■ Texto del documento:
++++
Acuerdos de distribución y competencia: El caso del cine

Berlin Smith comentó hace unos días mi propuesta de boicot total al cine español. Desde su punto de vista, se deben hacer algunas matizaciones que a un economista liberal no se le pueden escapar, en concreto, que el mercado del cine no es de libre competencia.

¿Y ello por qué? Por los acuerdos colusorios entre las grandes distribuidoras norteamericanas. El tema ya surgió hace unos meses en la bitácora de Santiago Navajas, pero en aquel momentó se me olvidó responderle. Así que aprovecho este post para replicar a ambos.

El erróneo concepto de competencia perfecta

Gran parte de la comprensión actual del concepto de competencia está basado en los modelos de "competencia perfecta" (para una crítica relativamente detallada de este modelo, podéis consultar este artículo mío y especialmente este otro de George Reisman), que básicamente establece que todos los productores deben tener el mismo poder de mercado para que nadie logre explotar al consumidor cargándole precios superiores a su coste marginal de producción. La competencia actuaría, según este modelo, como un nivelador entre los competidores: el que se mueva no sale en la foto.

Casualmente, como recordaba Hayek, cuando eliminamos la posibilidad de rebajar los precios, diferenciar el producto, llegar a acuerdos entre empresas para rivalizar mejor con otras o publicitar más y mejor nuestros productos, poco o nada del significado de "competir" sigue en pie.
++++
Registros de localización de palabras y elementos:
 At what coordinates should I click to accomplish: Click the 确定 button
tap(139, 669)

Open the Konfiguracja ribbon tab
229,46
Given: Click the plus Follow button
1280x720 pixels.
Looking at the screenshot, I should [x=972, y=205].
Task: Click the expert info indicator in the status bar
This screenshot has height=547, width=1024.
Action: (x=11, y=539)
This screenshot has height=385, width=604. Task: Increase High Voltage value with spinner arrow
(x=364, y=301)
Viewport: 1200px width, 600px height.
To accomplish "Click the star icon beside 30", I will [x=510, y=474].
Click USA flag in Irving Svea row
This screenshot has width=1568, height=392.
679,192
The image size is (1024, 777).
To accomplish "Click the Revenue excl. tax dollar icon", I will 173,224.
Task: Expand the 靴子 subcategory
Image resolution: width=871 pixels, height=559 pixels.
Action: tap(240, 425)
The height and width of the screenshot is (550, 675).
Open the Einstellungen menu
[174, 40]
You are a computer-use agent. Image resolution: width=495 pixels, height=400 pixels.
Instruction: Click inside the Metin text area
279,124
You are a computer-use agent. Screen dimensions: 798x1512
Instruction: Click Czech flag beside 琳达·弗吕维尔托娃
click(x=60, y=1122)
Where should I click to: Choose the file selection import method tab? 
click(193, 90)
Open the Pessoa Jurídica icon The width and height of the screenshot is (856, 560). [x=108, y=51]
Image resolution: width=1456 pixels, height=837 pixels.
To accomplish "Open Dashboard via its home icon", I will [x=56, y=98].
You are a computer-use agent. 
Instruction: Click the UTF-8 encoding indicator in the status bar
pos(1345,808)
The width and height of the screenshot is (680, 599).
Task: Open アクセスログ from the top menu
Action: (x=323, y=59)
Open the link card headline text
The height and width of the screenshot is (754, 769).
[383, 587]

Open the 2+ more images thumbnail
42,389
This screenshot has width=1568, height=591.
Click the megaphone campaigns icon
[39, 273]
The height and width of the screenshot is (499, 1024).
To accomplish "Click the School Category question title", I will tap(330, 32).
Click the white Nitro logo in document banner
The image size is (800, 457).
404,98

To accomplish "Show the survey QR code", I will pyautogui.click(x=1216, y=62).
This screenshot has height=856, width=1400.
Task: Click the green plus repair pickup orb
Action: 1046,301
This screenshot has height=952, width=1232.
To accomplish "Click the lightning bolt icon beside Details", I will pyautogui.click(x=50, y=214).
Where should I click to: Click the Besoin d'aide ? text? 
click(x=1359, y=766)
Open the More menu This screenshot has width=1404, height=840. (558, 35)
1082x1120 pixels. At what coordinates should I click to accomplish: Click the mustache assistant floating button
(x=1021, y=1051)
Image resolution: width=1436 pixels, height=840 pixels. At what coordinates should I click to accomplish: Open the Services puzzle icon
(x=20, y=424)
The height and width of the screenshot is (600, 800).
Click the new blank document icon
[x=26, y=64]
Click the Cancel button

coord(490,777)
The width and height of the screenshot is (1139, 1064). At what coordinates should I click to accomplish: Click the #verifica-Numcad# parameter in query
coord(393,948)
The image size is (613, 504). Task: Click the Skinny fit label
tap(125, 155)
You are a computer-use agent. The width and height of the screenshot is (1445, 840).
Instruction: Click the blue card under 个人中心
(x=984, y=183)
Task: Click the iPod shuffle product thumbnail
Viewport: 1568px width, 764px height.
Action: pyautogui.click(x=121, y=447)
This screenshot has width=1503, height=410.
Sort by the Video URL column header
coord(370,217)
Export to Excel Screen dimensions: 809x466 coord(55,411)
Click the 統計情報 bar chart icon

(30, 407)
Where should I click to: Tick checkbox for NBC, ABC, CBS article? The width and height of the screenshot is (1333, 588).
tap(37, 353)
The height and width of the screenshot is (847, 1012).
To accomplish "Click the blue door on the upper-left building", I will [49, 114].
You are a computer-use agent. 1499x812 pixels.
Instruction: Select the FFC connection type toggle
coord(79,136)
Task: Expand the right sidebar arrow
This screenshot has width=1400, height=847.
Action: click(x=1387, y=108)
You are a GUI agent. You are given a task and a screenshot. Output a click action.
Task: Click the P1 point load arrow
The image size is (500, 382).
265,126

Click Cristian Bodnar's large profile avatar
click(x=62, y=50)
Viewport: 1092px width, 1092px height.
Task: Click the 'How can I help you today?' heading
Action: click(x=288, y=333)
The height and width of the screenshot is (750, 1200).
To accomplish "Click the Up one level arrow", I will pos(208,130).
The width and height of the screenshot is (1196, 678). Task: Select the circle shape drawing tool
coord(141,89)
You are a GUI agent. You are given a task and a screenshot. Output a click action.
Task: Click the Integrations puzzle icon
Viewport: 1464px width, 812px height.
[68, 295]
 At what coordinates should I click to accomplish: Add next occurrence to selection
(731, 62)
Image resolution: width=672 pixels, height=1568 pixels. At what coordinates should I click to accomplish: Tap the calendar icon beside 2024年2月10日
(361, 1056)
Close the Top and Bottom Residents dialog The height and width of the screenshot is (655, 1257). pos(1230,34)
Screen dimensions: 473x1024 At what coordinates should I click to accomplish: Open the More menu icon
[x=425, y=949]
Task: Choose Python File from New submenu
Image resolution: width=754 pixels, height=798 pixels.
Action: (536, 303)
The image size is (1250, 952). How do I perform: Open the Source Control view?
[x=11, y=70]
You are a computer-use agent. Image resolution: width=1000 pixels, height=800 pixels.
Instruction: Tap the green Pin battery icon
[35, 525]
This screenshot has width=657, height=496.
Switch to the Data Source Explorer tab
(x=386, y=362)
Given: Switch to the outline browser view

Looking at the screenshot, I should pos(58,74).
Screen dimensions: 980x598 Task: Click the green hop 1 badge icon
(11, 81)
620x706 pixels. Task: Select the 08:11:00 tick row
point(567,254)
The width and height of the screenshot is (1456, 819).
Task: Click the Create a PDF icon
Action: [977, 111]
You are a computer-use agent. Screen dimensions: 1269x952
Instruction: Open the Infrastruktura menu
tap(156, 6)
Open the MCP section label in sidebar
++++
■ Instrucciones: Devuelve, sin cambiar nada, el fragmento del texto sobre la competencia en el mercado del cine que empieza en "Acuerdos de distribución" y termina en "replicar a ambos.".

■ Resultado del ejercicio:
Acuerdos de distribución y competencia: El caso del cine

Berlin Smith comentó hace unos días mi propuesta de boicot total al cine español. Desde su punto de vista, se deben hacer algunas matizaciones que a un economista liberal no se le pueden escapar, en concreto, que el mercado del cine no es de libre competencia.

¿Y ello por qué? Por los acuerdos colusorios entre las grandes distribuidoras norteamericanas. El tema ya surgió hace unos meses en la bitácora de Santiago Navajas, pero en aquel momentó se me olvidó responderle. Así que aprovecho este post para replicar a ambos.